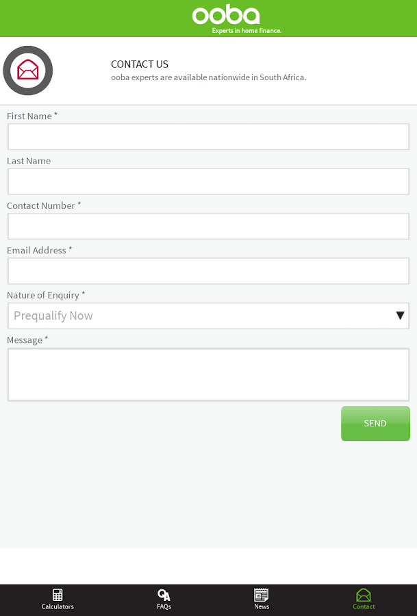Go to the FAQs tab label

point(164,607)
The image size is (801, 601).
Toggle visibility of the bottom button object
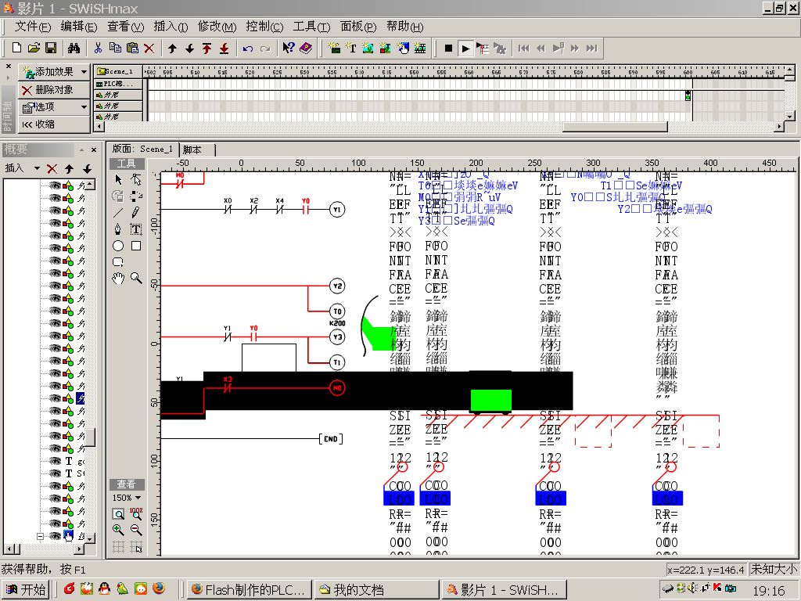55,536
* * *
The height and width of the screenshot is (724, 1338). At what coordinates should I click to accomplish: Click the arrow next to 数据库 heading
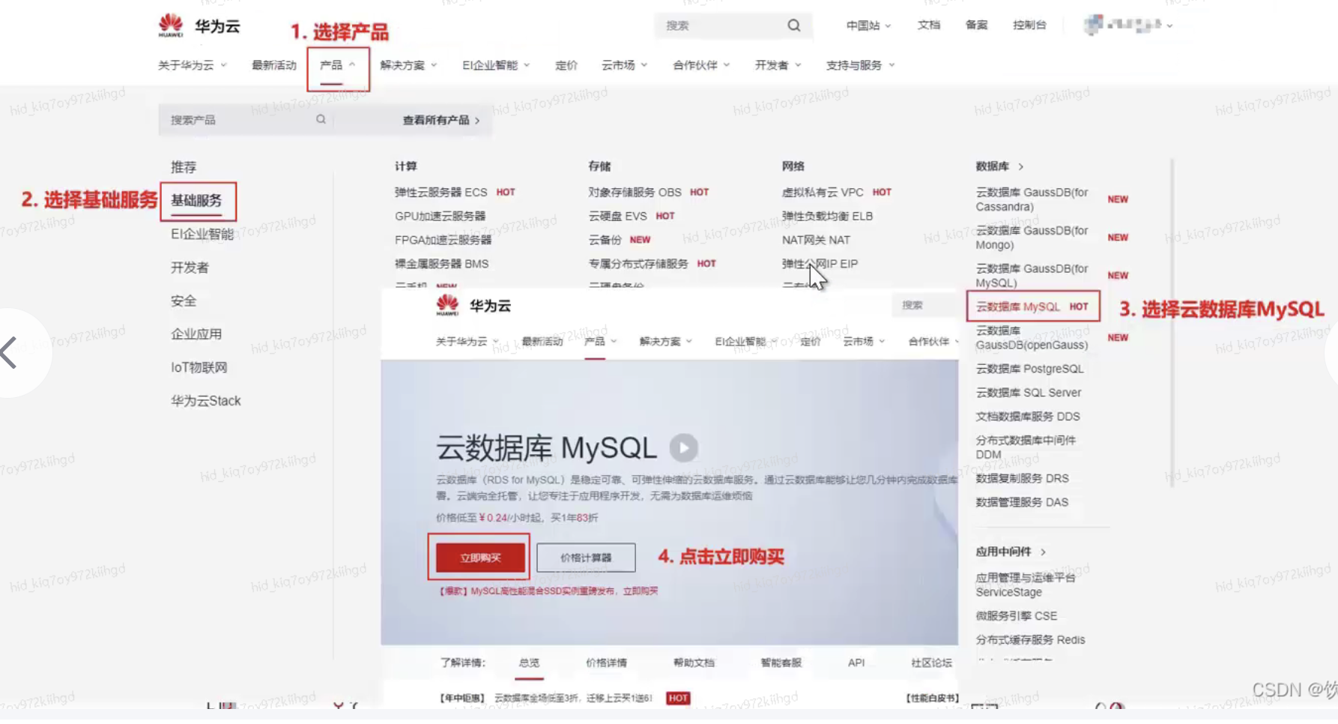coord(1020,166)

THE REQUEST: Substitute "chevron" for "arrow" in the data between the lines holding "The height and" and "coord(1020,166)", inclusive. Give only those lines back, leaving out the pictures.

WRITTEN SOLUTION:
The height and width of the screenshot is (724, 1338). At what coordinates should I click to accomplish: Click the chevron next to 数据库 heading
coord(1020,166)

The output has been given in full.